El equipo de Gobierno ha hecho la vista gorda ante el mayor problema cotidiano de la ciudad. La empresa pública de limpieza, lejos de ser la “salvación” que prometieron con el cambio de gerencia, se ha convertido en un símbolo de la improvisación. Sus propios trabajadores denuncian la falta de medios y mejores condiciones, mientras los barrios se sienten abandonados y los comercios asfixiados por tasas desorbitadas.
Hablamos de una subida de la tasa de basura que roza el 113 % en solo un año: de 52 euros en 2024 a 111 euros en 2025. Y, como si fuera un juego de humo y espejos, anuncian bonificaciones para 2026 como si eso compensara el golpe anterior al bolsillo de los vecinos. Lo que ayer era “imposible”, hoy se presenta como “logro” de gestión.

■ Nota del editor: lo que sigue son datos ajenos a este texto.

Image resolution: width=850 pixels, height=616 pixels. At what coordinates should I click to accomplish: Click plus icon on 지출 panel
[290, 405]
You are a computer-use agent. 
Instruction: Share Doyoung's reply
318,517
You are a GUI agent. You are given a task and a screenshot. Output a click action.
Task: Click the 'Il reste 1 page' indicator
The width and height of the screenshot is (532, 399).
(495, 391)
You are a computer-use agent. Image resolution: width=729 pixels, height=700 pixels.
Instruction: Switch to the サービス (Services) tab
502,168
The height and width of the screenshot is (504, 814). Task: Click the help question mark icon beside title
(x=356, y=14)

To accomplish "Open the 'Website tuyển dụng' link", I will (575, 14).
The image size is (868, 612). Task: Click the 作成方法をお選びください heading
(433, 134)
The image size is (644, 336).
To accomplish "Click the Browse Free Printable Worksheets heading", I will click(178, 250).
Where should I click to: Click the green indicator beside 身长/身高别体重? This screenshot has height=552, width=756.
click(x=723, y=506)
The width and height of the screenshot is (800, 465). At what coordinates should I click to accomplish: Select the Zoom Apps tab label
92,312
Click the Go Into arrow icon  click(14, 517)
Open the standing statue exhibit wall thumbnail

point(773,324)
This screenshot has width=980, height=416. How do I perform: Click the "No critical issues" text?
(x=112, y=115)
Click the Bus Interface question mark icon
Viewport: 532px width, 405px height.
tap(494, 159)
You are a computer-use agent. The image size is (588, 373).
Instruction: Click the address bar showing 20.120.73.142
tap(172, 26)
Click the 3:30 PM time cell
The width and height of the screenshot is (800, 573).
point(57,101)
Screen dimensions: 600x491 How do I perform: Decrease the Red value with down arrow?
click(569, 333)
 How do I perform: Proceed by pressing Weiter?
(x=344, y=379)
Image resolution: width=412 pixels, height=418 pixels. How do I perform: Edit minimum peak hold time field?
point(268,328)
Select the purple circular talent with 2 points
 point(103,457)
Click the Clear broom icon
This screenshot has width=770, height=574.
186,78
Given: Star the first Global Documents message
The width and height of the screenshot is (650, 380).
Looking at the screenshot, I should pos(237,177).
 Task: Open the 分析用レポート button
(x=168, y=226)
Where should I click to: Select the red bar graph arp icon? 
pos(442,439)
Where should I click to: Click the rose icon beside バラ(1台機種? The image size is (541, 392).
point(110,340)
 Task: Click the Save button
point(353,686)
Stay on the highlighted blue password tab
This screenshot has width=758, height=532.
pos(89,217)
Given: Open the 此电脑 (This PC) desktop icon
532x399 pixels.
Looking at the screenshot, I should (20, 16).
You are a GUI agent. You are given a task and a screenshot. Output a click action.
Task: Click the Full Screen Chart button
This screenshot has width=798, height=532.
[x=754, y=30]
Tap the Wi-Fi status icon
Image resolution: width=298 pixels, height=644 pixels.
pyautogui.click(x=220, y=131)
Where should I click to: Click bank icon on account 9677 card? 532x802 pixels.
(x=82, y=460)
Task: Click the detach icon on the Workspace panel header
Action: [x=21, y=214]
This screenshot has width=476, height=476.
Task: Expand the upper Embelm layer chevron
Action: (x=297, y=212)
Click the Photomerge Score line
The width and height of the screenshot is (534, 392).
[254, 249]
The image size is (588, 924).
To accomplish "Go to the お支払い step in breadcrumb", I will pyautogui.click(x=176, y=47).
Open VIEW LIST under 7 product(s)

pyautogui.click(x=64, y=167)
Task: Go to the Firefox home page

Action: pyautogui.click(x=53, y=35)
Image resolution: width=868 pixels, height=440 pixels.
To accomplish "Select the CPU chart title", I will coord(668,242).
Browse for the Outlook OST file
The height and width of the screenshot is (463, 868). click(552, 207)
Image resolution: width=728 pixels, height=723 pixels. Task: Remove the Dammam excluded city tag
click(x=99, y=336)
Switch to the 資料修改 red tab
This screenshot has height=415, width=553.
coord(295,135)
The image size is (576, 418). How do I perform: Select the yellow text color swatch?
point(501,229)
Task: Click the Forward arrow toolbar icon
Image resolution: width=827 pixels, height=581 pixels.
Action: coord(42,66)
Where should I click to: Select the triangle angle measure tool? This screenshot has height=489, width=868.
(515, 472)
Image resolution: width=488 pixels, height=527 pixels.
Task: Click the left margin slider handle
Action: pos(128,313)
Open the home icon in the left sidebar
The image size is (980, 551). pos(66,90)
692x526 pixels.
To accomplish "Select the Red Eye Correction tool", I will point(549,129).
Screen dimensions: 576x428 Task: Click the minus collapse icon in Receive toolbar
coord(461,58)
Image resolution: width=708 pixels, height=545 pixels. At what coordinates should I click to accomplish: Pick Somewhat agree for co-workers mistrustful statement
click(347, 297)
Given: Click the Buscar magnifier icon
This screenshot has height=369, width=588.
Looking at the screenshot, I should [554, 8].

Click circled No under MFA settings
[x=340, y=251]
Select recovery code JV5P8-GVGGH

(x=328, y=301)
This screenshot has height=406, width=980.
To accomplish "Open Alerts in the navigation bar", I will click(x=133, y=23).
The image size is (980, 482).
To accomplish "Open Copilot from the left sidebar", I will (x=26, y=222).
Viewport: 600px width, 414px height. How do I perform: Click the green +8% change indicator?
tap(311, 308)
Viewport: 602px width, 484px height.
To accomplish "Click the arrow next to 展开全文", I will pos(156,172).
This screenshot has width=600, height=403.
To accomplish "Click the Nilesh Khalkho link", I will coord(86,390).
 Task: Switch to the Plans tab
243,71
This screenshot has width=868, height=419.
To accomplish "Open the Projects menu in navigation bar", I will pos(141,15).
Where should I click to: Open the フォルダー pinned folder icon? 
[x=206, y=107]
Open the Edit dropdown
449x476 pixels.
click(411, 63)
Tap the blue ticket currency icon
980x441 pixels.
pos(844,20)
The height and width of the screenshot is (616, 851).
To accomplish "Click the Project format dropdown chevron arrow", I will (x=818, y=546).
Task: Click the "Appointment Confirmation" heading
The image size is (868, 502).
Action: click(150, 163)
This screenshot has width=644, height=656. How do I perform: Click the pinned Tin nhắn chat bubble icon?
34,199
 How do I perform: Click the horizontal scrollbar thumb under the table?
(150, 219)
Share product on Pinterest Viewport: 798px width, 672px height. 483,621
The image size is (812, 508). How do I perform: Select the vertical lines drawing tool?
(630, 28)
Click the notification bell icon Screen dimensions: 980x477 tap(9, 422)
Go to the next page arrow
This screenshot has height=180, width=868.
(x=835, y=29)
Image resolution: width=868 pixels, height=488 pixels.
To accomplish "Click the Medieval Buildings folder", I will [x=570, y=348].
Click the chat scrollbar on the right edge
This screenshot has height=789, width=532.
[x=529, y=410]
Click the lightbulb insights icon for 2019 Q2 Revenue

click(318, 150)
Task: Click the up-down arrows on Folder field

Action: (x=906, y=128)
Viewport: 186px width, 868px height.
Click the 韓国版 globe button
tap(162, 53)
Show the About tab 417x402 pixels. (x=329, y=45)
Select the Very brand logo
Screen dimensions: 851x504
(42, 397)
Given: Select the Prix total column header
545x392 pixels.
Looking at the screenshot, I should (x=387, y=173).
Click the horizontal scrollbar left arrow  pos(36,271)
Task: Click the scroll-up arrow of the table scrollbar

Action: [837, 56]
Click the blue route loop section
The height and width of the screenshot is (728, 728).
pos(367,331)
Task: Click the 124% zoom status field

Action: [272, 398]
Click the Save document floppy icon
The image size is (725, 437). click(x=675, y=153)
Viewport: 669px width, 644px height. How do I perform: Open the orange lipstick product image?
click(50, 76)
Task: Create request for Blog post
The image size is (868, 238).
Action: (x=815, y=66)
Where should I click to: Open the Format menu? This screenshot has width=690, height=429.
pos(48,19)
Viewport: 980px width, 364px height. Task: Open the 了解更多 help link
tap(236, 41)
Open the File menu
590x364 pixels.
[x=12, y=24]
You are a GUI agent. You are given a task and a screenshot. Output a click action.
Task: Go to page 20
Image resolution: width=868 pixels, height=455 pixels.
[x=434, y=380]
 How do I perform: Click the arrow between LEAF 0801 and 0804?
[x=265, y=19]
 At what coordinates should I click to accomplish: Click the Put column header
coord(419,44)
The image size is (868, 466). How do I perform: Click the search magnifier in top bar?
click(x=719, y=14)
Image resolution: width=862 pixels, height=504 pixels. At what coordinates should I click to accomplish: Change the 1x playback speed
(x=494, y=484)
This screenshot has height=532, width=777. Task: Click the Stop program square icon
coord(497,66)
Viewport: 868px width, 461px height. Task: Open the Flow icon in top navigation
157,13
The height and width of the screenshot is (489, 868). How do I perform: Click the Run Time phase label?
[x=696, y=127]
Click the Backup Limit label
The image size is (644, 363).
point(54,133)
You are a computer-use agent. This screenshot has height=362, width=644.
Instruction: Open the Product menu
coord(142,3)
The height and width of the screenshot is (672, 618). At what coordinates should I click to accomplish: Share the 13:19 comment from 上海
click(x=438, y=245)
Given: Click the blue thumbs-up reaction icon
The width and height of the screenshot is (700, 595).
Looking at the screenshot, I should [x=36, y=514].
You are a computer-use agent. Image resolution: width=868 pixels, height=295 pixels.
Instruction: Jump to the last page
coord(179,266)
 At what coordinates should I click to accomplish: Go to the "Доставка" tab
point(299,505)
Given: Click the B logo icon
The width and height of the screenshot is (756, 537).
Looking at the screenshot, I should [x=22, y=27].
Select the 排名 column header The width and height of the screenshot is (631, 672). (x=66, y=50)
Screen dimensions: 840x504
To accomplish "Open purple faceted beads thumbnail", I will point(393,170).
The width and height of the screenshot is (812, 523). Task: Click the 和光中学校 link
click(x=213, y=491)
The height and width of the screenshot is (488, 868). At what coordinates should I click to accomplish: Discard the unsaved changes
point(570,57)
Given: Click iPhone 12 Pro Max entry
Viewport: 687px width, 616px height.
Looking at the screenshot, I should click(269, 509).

Pero la situación no mejora con más dinero. La SAG ha aumentado su presupuesto hasta los 19,8 millones de euros, un 17 % más que en 2025, ¿seguirán siendo los resultados igual de decepcionantes? Cada año se invierte más, pero la ciudad no mejora. Crecen los gastos en asesorías, auditorías y comunicación, mientras faltan operarios y maquinaria moderna en la calle.
Lo que hace falta es una revisión integral del modelo de gestión de la SAG: más eficiencia, planificación y transparencia. Sagunto merece una ciudad limpia, segura y digna, donde los trabajadores tengan medios adecuados para trabajar y los vecinos vean que sus impuestos se traducen en mejoras reales.
Nuestra ciudad no merece promesas vacías ni bonificaciones que intentan maquillar la realidad. Sagunto merece respeto y una gestión que esté a la altura de su historia y de su gente.